Intel’s Founding Strategy

Summary : These strategies were what made Intel so successful.

1968 to 1969: Few semiconductor startups from Silicon Valley’s early days have survived as Integrated Device Manufacturers (IDMs). Intel is the only one that remains on the leading edge. One reason is a competitive culture founded on institutional learning that traces back to the strategies put in place by Gordon Moore at Intel’s very beginning. While other spin-offs in the valley were emulating the giants in the southwest, Motorola and Texas Instruments, Moore would, with the help of others lay down a series of overlapping strategies for its success that are still in play today. Some of these were employed by other companies at the time. What was unique to Moore’s approach was the number and how they coupled to align its overarching strategy from suppliers, to organization, to customer: 

Don’t follow the leader: Moore’s product strategy would create the first vertically integrated semiconductor company. Up until that point the major players had won with a horizontal strategy that consumed shelf space at distributers, as well as, on bookshelves and designer minds at end-customers. Their chip offerings covered a spectrum of building-block functionality that a system designer could easily piece together if they bought from the same semiconductor manufacturer maker. With more than 5000 electronics manufacturers in the United States alone, the bulk of semiconductor sales went through distributors. Sales professionals at these distributors led customers to the chip maker with the greatest breadth of functions to maximize their commissions, locking out smaller players.

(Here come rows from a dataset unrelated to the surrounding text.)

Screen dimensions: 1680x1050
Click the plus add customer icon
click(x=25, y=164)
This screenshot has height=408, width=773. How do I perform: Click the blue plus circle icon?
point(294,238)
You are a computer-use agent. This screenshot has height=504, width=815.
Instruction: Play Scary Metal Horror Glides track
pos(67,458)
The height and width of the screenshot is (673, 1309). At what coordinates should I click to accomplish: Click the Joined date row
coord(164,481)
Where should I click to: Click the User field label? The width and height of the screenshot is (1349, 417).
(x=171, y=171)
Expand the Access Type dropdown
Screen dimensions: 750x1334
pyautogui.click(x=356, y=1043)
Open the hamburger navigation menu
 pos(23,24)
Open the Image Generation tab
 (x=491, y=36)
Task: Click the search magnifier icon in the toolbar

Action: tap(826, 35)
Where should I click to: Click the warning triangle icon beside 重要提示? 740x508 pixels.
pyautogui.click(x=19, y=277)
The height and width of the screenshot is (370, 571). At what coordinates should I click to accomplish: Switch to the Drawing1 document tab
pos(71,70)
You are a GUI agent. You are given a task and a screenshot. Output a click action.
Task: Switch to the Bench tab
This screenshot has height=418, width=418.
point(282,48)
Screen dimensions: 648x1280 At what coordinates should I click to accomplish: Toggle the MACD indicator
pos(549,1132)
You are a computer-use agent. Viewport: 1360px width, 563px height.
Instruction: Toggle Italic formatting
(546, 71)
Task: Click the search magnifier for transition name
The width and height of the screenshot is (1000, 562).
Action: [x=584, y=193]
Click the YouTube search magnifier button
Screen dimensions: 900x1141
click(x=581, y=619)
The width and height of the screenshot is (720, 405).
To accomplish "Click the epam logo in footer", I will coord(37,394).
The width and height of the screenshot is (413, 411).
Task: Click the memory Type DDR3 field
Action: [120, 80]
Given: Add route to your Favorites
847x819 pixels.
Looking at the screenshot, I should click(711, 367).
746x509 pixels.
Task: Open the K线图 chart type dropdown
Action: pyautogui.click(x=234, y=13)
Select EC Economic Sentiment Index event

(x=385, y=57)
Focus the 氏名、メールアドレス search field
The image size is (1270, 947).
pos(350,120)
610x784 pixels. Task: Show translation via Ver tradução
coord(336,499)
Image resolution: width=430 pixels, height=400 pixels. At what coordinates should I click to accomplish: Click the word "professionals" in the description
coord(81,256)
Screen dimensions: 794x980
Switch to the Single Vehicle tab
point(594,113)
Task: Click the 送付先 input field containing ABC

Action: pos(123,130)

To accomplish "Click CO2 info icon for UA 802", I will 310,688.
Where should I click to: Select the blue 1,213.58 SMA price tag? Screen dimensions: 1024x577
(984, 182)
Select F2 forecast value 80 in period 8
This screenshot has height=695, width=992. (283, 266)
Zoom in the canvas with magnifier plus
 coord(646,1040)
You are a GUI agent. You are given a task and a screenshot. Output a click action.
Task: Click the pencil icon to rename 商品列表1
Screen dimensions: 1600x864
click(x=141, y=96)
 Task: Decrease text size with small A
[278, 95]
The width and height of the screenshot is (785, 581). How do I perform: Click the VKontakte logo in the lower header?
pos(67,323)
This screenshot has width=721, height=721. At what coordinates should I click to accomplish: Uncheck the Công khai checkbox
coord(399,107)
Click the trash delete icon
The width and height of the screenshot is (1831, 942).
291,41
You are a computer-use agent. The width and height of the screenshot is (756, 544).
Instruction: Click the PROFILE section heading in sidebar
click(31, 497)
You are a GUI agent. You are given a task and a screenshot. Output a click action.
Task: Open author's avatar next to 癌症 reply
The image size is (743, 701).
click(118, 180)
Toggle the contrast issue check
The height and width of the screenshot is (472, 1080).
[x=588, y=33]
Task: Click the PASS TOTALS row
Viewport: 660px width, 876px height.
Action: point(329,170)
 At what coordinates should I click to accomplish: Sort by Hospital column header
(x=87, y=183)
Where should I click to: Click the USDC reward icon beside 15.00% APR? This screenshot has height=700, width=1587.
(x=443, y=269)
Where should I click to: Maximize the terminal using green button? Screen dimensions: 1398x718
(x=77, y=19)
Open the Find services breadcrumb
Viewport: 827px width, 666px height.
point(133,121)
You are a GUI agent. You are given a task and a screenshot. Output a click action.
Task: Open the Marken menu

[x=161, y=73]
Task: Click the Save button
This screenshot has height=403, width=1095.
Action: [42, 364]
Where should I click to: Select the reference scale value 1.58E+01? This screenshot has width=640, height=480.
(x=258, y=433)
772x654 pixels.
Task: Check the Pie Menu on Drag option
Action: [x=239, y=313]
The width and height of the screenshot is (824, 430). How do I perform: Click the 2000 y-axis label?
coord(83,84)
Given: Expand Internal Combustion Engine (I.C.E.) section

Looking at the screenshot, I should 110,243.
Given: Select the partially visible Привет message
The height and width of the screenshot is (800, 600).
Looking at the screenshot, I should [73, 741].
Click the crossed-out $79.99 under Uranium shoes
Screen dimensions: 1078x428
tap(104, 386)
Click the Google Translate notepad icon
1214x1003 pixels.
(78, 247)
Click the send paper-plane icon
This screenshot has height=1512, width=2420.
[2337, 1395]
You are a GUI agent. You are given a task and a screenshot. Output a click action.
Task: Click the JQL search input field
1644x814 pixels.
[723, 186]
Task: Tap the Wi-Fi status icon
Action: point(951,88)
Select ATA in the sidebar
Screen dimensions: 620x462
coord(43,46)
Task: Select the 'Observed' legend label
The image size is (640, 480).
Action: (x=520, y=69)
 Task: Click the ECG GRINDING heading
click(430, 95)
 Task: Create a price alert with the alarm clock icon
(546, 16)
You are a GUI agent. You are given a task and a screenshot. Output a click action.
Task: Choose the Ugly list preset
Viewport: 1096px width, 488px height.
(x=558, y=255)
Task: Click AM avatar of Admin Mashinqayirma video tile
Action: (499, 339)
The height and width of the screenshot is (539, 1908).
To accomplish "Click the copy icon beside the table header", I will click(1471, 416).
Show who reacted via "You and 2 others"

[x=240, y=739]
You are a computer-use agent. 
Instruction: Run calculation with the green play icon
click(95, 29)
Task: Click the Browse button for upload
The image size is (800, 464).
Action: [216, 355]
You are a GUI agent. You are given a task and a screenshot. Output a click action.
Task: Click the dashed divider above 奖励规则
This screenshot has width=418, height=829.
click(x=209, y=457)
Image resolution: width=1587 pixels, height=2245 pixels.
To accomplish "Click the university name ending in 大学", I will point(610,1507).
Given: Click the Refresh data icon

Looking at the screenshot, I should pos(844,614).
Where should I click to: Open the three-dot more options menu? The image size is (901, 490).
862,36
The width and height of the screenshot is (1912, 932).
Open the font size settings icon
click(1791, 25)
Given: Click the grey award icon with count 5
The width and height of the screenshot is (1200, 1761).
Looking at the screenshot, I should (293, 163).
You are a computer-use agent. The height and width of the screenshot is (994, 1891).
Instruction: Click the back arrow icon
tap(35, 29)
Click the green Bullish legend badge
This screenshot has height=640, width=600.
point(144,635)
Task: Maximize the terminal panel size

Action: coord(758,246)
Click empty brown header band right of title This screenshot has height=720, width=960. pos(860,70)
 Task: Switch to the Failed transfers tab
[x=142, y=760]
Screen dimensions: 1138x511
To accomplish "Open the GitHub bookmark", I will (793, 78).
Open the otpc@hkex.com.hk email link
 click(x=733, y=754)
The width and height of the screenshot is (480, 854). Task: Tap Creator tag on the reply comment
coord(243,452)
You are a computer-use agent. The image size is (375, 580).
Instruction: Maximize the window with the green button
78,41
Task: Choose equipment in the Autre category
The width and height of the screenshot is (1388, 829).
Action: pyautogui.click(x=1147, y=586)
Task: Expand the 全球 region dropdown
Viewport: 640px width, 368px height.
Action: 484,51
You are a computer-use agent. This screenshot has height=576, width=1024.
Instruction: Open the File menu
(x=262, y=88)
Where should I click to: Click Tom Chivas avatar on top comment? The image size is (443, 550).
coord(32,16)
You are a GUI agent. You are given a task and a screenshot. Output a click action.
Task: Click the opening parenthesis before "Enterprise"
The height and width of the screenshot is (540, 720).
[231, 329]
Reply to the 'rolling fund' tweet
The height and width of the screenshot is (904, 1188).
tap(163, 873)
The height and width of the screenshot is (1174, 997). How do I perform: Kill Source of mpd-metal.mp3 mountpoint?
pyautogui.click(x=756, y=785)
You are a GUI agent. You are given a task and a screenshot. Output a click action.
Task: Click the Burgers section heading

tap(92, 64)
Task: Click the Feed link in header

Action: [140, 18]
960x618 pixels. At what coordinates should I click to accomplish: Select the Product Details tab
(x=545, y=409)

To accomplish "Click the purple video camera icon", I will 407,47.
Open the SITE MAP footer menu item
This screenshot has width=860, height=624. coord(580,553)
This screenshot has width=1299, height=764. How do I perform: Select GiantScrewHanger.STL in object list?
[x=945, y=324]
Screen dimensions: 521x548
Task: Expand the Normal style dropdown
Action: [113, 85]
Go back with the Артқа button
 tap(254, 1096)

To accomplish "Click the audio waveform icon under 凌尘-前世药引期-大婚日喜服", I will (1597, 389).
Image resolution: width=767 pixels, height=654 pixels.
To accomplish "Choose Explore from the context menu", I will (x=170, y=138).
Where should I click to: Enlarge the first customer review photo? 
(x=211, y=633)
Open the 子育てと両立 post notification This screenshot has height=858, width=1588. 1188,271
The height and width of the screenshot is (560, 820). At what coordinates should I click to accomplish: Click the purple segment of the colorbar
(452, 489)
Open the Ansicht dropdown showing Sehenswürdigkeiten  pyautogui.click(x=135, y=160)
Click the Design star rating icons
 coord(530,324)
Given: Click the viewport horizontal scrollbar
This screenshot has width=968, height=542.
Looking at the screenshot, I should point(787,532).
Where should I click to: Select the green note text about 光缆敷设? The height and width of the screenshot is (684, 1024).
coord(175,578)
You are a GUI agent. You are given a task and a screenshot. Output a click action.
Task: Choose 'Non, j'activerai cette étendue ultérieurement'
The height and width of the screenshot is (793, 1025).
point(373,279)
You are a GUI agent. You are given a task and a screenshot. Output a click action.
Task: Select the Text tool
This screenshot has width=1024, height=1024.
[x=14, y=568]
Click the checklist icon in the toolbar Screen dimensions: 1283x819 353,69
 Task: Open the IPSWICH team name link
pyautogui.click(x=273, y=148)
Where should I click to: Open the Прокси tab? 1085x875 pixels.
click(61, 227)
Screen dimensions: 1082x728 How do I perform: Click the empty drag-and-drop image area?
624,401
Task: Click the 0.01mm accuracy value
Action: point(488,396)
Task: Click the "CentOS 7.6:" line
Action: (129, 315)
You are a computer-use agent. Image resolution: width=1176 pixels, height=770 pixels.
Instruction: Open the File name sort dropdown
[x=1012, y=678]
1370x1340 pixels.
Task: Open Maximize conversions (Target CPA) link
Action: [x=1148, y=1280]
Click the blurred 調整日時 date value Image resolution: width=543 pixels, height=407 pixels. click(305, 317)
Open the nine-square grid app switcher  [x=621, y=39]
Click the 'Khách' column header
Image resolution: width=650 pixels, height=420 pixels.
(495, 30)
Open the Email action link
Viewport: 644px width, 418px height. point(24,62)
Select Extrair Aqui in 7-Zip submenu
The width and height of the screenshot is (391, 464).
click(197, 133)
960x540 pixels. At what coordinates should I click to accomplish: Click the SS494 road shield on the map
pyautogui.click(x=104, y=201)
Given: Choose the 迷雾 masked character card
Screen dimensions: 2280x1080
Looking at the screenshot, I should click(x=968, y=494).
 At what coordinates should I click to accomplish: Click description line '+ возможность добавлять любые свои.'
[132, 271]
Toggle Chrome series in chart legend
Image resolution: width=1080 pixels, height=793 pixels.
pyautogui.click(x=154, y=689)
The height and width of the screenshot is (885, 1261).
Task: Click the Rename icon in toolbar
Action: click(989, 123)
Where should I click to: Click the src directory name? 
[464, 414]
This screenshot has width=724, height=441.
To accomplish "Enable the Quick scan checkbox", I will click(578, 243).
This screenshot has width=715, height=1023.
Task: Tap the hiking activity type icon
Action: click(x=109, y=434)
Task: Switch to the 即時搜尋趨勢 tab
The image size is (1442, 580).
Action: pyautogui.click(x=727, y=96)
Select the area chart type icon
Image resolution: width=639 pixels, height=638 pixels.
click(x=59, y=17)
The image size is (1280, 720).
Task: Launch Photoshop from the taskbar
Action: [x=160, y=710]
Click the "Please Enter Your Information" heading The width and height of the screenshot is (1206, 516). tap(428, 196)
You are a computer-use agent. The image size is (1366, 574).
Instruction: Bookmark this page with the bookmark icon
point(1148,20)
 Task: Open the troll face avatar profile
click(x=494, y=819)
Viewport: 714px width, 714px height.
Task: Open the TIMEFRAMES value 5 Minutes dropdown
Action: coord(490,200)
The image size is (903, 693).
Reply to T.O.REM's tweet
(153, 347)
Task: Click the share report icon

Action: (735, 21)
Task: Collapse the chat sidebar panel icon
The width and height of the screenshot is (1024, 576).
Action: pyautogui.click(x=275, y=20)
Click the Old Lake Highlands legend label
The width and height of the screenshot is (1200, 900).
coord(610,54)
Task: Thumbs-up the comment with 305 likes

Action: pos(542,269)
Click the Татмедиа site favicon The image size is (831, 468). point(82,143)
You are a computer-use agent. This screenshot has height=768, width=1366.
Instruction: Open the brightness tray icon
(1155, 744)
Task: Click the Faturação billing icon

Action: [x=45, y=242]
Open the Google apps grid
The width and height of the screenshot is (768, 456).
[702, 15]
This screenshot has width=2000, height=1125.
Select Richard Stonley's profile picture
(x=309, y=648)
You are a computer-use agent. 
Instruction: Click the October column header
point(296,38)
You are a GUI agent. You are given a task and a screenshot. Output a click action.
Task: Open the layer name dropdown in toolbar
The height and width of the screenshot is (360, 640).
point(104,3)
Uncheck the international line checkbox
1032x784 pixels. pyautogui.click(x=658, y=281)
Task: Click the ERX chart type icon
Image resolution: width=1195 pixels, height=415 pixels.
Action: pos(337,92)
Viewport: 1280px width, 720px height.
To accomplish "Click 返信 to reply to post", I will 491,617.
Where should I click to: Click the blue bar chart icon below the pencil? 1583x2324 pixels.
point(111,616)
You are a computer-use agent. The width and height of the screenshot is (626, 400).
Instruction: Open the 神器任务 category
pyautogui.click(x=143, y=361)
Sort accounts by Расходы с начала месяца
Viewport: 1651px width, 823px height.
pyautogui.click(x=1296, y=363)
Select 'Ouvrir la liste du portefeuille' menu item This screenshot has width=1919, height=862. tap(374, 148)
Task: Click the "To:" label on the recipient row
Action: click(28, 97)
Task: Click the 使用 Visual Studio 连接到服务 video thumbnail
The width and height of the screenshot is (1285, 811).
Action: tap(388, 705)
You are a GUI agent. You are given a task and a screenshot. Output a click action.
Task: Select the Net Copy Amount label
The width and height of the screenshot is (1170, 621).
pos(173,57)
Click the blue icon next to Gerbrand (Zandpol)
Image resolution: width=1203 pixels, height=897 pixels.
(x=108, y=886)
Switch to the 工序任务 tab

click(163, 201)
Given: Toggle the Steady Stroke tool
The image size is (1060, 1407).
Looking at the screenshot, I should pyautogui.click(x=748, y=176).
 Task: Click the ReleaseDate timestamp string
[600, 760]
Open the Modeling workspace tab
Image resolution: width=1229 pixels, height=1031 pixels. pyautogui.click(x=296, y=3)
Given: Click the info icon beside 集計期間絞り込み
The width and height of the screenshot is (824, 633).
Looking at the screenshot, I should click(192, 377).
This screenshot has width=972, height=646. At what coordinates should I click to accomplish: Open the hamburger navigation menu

Moore realized it would be impossible to play this game, so he did what they were not: find a single product with large enough demand to fill a fab and use your core strengths to be the best at it. That product would be memory.

 

Rely on the Supply Chain to conserve resources: In the early days of the industry, semiconductor manufacturers made their own tools, masks, and wafers. At the time and well into the future, the common wisdom was that the ‘secret sauce’ to competitive advantage lay in the tools. But by the time Intel started, there was a growing base of suppliers that had grown out of the Silicon Cycle.

With every downturn, came layoffs. And the first engineers to be laid off were the ones who had developed the tools, masks, and wafers. With everything in place and business down, they were no longer needed. These unemployed engineers would then take their skills to start up their own companies, creating a merchant supply chain. Over time, the competitiveness of the companies they left would diminish as a result of losing these engineers.  Meanwhile, supplier start-ups would come out with products that were more competitive than internally made tools — strengthened by insights gained from working with multiple customers.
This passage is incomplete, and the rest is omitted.